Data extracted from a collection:
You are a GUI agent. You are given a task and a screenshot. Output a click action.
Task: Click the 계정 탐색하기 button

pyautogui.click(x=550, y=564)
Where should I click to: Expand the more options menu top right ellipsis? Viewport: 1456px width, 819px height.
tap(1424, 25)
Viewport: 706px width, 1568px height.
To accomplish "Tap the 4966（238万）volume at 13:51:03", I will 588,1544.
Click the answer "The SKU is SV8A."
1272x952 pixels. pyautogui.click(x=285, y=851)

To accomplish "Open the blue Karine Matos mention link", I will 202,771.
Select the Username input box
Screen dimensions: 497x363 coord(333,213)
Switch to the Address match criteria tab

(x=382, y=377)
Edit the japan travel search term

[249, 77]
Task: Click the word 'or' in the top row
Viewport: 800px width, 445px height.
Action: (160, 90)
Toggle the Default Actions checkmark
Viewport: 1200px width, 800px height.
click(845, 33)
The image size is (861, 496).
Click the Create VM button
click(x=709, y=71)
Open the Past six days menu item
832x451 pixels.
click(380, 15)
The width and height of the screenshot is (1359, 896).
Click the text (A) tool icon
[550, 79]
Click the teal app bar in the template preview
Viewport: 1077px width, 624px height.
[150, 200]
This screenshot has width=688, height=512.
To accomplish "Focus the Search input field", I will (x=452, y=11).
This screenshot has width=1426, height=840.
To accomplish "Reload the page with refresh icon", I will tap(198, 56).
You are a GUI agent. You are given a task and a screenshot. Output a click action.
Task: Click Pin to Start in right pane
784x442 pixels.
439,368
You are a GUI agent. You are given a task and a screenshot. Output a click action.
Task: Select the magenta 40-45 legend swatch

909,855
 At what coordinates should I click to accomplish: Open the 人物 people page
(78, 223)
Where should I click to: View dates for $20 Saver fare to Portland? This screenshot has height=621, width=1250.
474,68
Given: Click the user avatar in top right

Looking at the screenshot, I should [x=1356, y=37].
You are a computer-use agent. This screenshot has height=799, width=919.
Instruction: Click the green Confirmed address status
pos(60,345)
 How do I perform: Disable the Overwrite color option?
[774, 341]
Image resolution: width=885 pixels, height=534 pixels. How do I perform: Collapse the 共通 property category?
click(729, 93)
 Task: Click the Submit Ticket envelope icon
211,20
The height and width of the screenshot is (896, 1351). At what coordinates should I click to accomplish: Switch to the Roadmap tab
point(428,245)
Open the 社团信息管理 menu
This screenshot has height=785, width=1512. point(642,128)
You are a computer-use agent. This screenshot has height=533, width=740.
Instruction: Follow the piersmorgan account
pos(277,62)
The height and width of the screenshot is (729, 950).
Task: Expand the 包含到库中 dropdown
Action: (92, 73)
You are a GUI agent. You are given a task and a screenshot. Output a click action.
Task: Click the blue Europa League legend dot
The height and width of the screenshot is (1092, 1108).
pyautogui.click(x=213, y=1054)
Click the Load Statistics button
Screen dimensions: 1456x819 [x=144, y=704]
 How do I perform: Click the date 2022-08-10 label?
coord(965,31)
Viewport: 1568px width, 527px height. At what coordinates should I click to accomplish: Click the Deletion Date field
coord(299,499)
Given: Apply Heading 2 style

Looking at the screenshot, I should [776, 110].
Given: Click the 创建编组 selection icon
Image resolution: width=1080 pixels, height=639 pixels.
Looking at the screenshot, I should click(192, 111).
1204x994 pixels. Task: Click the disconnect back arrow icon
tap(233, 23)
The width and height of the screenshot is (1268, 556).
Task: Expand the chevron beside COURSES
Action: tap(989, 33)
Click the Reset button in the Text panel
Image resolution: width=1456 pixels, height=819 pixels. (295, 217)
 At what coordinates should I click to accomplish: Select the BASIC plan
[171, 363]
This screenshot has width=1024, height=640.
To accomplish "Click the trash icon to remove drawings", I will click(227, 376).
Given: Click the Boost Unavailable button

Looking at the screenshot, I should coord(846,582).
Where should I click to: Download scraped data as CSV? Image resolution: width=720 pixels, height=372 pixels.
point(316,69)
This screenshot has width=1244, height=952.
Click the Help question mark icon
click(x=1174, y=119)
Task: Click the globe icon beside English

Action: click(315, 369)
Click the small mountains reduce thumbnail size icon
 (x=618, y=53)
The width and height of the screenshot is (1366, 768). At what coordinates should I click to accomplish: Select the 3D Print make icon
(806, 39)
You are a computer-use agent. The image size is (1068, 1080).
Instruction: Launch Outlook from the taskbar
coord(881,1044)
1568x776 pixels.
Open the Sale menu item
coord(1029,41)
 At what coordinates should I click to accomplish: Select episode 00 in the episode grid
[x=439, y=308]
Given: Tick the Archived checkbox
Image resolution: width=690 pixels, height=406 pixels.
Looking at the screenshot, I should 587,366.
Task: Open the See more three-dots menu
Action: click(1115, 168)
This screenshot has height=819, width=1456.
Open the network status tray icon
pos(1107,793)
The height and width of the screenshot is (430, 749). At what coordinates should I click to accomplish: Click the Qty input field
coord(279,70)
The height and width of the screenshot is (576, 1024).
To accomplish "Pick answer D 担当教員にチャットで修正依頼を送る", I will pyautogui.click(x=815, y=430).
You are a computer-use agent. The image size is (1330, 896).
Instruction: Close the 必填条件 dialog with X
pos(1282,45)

▶ Exercise task: Return each of the items above line for line, with no changes of any kind.

▶ Exercise output:
You are a GUI agent. You are given a task and a screenshot. Output a click action.
Task: Click the 계정 탐색하기 button

pyautogui.click(x=550, y=564)
Where should I click to: Expand the more options menu top right ellipsis? Viewport: 1456px width, 819px height.
tap(1424, 25)
Viewport: 706px width, 1568px height.
To accomplish "Tap the 4966（238万）volume at 13:51:03", I will 588,1544.
Click the answer "The SKU is SV8A."
1272x952 pixels. pyautogui.click(x=285, y=851)

To accomplish "Open the blue Karine Matos mention link", I will 202,771.
Select the Username input box
Screen dimensions: 497x363 coord(333,213)
Switch to the Address match criteria tab

(x=382, y=377)
Edit the japan travel search term

[249, 77]
Task: Click the word 'or' in the top row
Viewport: 800px width, 445px height.
Action: (160, 90)
Toggle the Default Actions checkmark
Viewport: 1200px width, 800px height.
click(845, 33)
The image size is (861, 496).
Click the Create VM button
click(x=709, y=71)
Open the Past six days menu item
832x451 pixels.
click(380, 15)
The width and height of the screenshot is (1359, 896).
Click the text (A) tool icon
[550, 79]
Click the teal app bar in the template preview
Viewport: 1077px width, 624px height.
[150, 200]
This screenshot has width=688, height=512.
To accomplish "Focus the Search input field", I will (x=452, y=11).
This screenshot has width=1426, height=840.
To accomplish "Reload the page with refresh icon", I will tap(198, 56).
You are a GUI agent. You are given a task and a screenshot. Output a click action.
Task: Click Pin to Start in right pane
784x442 pixels.
439,368
You are a GUI agent. You are given a task and a screenshot. Output a click action.
Task: Select the magenta 40-45 legend swatch

909,855
 At what coordinates should I click to accomplish: Open the 人物 people page
(78, 223)
Where should I click to: View dates for $20 Saver fare to Portland? This screenshot has height=621, width=1250.
474,68
Given: Click the user avatar in top right

Looking at the screenshot, I should [x=1356, y=37].
You are a computer-use agent. This screenshot has height=799, width=919.
Instruction: Click the green Confirmed address status
pos(60,345)
 How do I perform: Disable the Overwrite color option?
[774, 341]
Image resolution: width=885 pixels, height=534 pixels. How do I perform: Collapse the 共通 property category?
click(729, 93)
 Task: Click the Submit Ticket envelope icon
211,20
The height and width of the screenshot is (896, 1351). At what coordinates should I click to accomplish: Switch to the Roadmap tab
point(428,245)
Open the 社团信息管理 menu
This screenshot has height=785, width=1512. point(642,128)
You are a computer-use agent. This screenshot has height=533, width=740.
Instruction: Follow the piersmorgan account
pos(277,62)
The height and width of the screenshot is (729, 950).
Task: Expand the 包含到库中 dropdown
Action: (92, 73)
You are a GUI agent. You are given a task and a screenshot. Output a click action.
Task: Click the blue Europa League legend dot
The height and width of the screenshot is (1092, 1108).
pyautogui.click(x=213, y=1054)
Click the Load Statistics button
Screen dimensions: 1456x819 [x=144, y=704]
 How do I perform: Click the date 2022-08-10 label?
coord(965,31)
Viewport: 1568px width, 527px height. At what coordinates should I click to accomplish: Click the Deletion Date field
coord(299,499)
Given: Apply Heading 2 style

Looking at the screenshot, I should [776, 110].
Given: Click the 创建编组 selection icon
Image resolution: width=1080 pixels, height=639 pixels.
Looking at the screenshot, I should click(192, 111).
1204x994 pixels. Task: Click the disconnect back arrow icon
tap(233, 23)
The width and height of the screenshot is (1268, 556).
Task: Expand the chevron beside COURSES
Action: tap(989, 33)
Click the Reset button in the Text panel
Image resolution: width=1456 pixels, height=819 pixels. (295, 217)
 At what coordinates should I click to accomplish: Select the BASIC plan
[171, 363]
This screenshot has width=1024, height=640.
To accomplish "Click the trash icon to remove drawings", I will click(227, 376).
Given: Click the Boost Unavailable button

Looking at the screenshot, I should coord(846,582).
Where should I click to: Download scraped data as CSV? Image resolution: width=720 pixels, height=372 pixels.
point(316,69)
This screenshot has width=1244, height=952.
Click the Help question mark icon
click(x=1174, y=119)
Task: Click the globe icon beside English

Action: click(315, 369)
Click the small mountains reduce thumbnail size icon
 (x=618, y=53)
The width and height of the screenshot is (1366, 768). At what coordinates should I click to accomplish: Select the 3D Print make icon
(806, 39)
You are a computer-use agent. The image size is (1068, 1080).
Instruction: Launch Outlook from the taskbar
coord(881,1044)
1568x776 pixels.
Open the Sale menu item
coord(1029,41)
 At what coordinates should I click to accomplish: Select episode 00 in the episode grid
[x=439, y=308]
Given: Tick the Archived checkbox
Image resolution: width=690 pixels, height=406 pixels.
Looking at the screenshot, I should 587,366.
Task: Open the See more three-dots menu
Action: click(1115, 168)
This screenshot has height=819, width=1456.
Open the network status tray icon
pos(1107,793)
The height and width of the screenshot is (430, 749). At what coordinates should I click to accomplish: Click the Qty input field
coord(279,70)
The height and width of the screenshot is (576, 1024).
To accomplish "Pick answer D 担当教員にチャットで修正依頼を送る", I will pyautogui.click(x=815, y=430).
You are a computer-use agent. The image size is (1330, 896).
Instruction: Close the 必填条件 dialog with X
pos(1282,45)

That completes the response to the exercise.